Speaking on Thursday Ivan Rogers said David Frost's elevation to the House of Lords and subsequent government job was an indication of an "ongoing and permanent negotiation".
Sir Ivan, the UK's permanent representative to the EU from 2013 until 2017, left his job after he predicted a trade deal would not be signed until the "early to mid 2020s" – angering Brexiteers in government.
But apparently vindicated, he issued a further prediction that Brexit talks had effectively become "permanent".
During a discussion at the UK-EU Forum think-tank he described Lord Frost's new role as a "recognition, though they won’t quite put it like that, that this is an ongoing and indeed permanent negotiation, which is what some of us were saying in 2016".
"We aren’t at the end – we are at the beginning of a new chapter and there’s plenty still to do," he said.
The UK has already shown an appetite to reopen parts of the Northern Ireland protocol amid concerns over trade chaos on the Irish Sea caused by the new arrangement.
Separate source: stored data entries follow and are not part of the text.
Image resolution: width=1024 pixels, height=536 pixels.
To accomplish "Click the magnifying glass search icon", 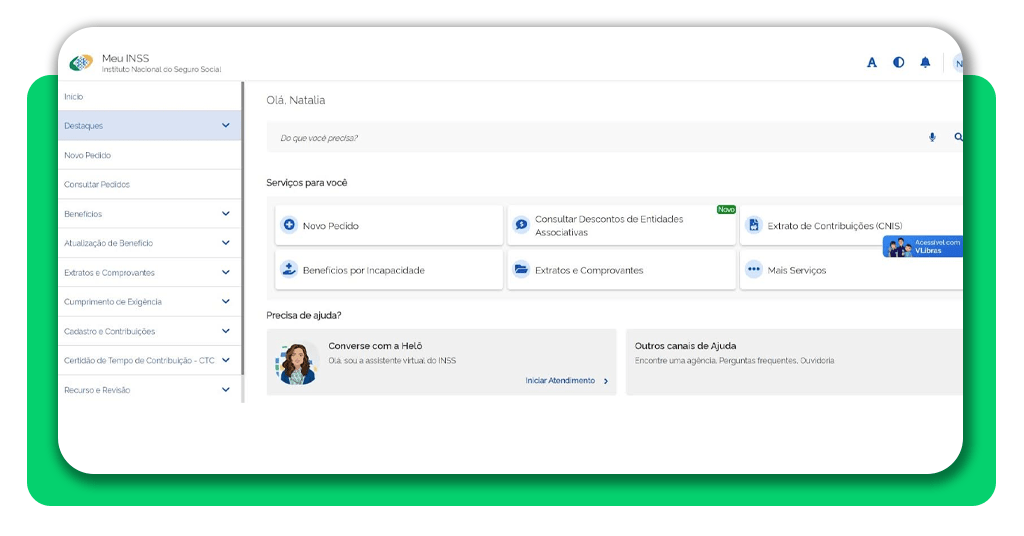I will coord(958,138).
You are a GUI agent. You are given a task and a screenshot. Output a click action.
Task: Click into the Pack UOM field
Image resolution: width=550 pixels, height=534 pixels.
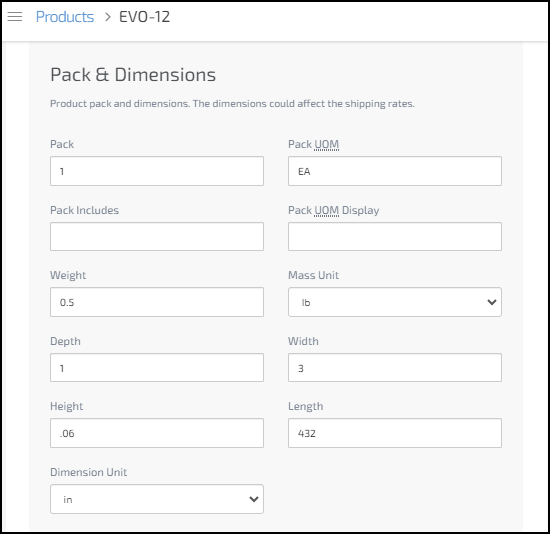(x=395, y=171)
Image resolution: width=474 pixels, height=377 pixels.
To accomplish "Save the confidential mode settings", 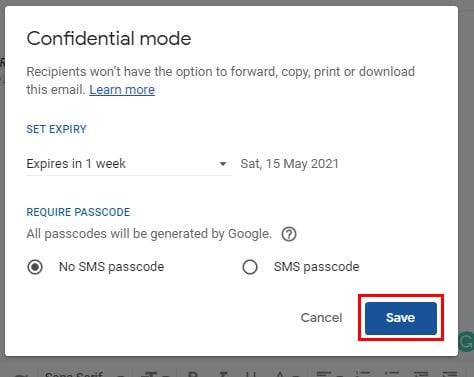I will pos(401,318).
A study by the think-tank the British Foreign Policy Group released this week found just 24 per cent of the population believes the Brexit deal is the best framework for future relations with the EU.
But despite the appetite for a different deal, Sir Ivan predicted the government would be unlikely to pursue a closer relationship.
“When I look at where we are and even what has happened over the last six weeks, do I sense an enormous appetite on the part of the Johnson government to have a thick and close and warm relationship with the EU? No, I don’t," he told the event.
"It’s not where he was when he was foreign secretary and when I was working for him.
"It’s not where he’s been as prime minister. It’s not what David Frost tired to negotiate last year. It’s not where they ended up at the end of the last year. We should not be under any illusions".